Perhaps nothing made that materiality clearer — or better defined the challenges Sheinbaum will face in incorporating it into her presidency — than the right-wing former president of Mexico, Vicente Fox, dismissing Sheinbaum as a “Bulgarian Jew.” The differences in heritage between Sheinbaum and Fox are not so great: Fox, himself, is the grandchild on his father’s side and child on his mother’s of immigrants to Mexico. The connotation of his words was clear: Jewish immigrants are different, and their descendants will always be outsiders, and not truly Mexican. 

He later apologized to the country’s Jewish population. But he’d already made Sheinbaum’s Jewish identity, and the Jewish identity of more than 100,000 Jews in Mexico, a political question.

This is the paradox of Mexican politics. It is a place in which the children and grandchildren of immigrants can have extraordinary opportunities to rise to political stardom, much more freely than they often can in the U.S. And, at the same time, it is a place in which questions of which kinds of immigrants count as truly Mexican remain under serious debate.

Sheinbaum’s victory shows one way that debate might resolve, and with it, suggests what it might look like for American societies — both in Mexico and the U.S. — to make space for Jewish people to bring Jewish values explicitly to bear on politics. 

“My heritage as a Jew and my occupation as a judge fit together symmetrically,” the late Justice Ruth Bader Ginsburg said in 2004: “The demand for justice runs through the entirety of Jewish history and Jewish tradition.” She then proudly shared that the words “Zedek, zedek, tirdof” adorned the walls of her chambers. 

Ginsburg’s words, and the lasting legacy that she left on politics, lay bare the benefits — for all genders, races, and religions — of Jewish values informing political leaders. What would it look like if it were the norm for Jewish women to invoke such values — rather than feel compelled to eschew their identities — in their political lives?
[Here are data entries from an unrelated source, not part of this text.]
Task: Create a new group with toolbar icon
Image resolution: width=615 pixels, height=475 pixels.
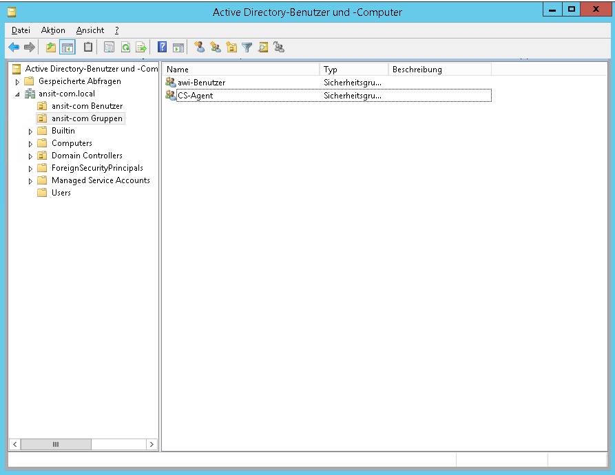Action: [x=216, y=48]
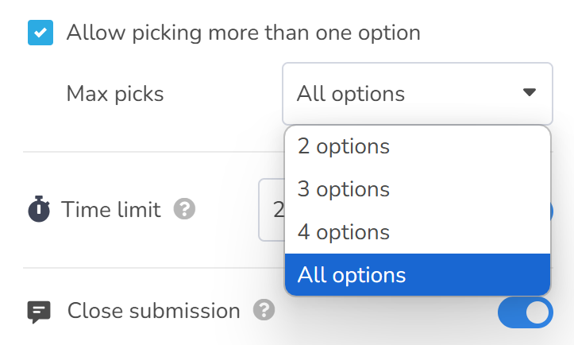This screenshot has width=574, height=345.
Task: Uncheck Allow picking more than one option
Action: coord(40,33)
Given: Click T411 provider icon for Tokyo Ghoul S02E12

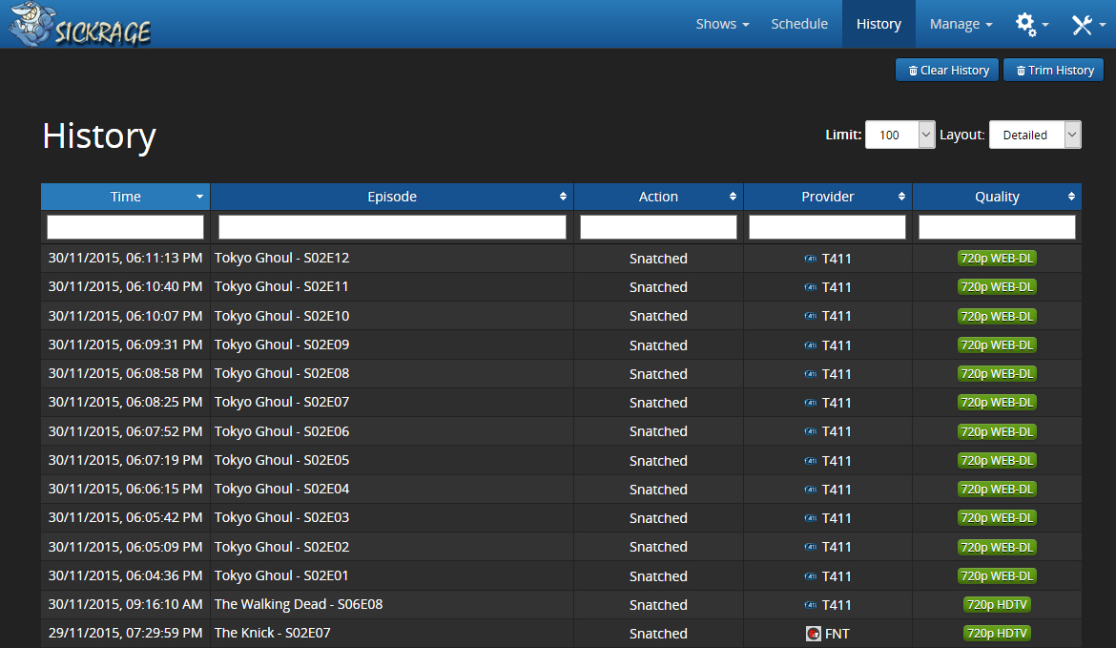Looking at the screenshot, I should click(x=811, y=259).
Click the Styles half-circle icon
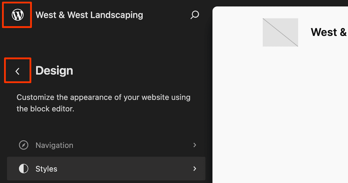This screenshot has height=183, width=348. (x=23, y=169)
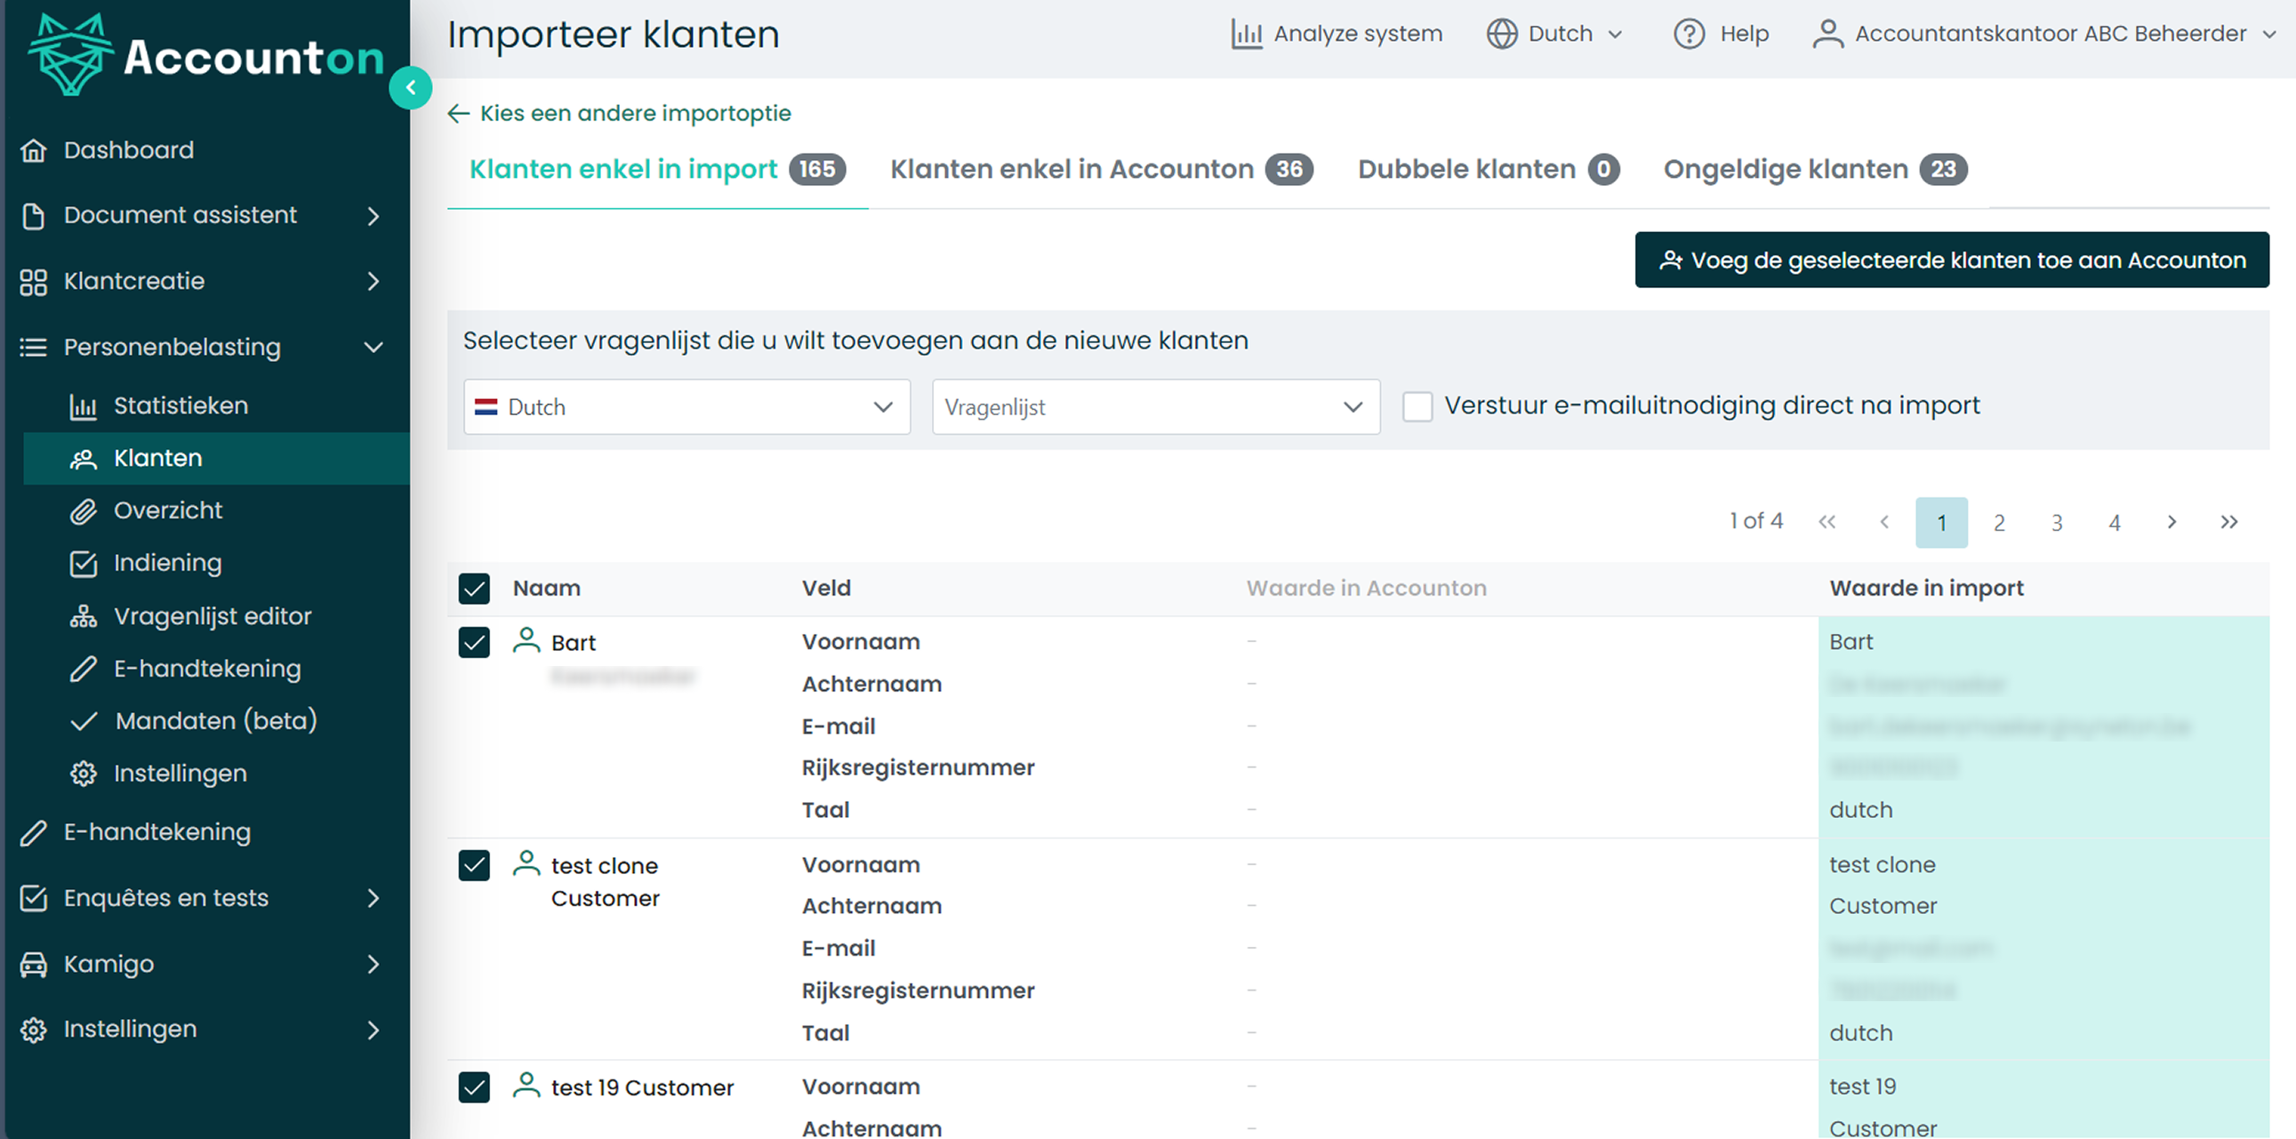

The United States touts itself as the land of opportunity. The poetry of Emma Lazarus, the granddaughter of Sephardic immigrants, is cast on the Statue of Liberty, described in “The New Colossus” as a beacon for “the tired, the poor, the huddled masses.” And yet the idea of any woman or Jewish person, let alone a Jewish woman, being elected president of this nation feels far off in the future.

Lazarus dubbed the Statue of Liberty “Mother of exiles.” In our southern neighbor, a Mexican-born daughter of exile has triumphed. But what does the future hold for U.S. daughters of exile?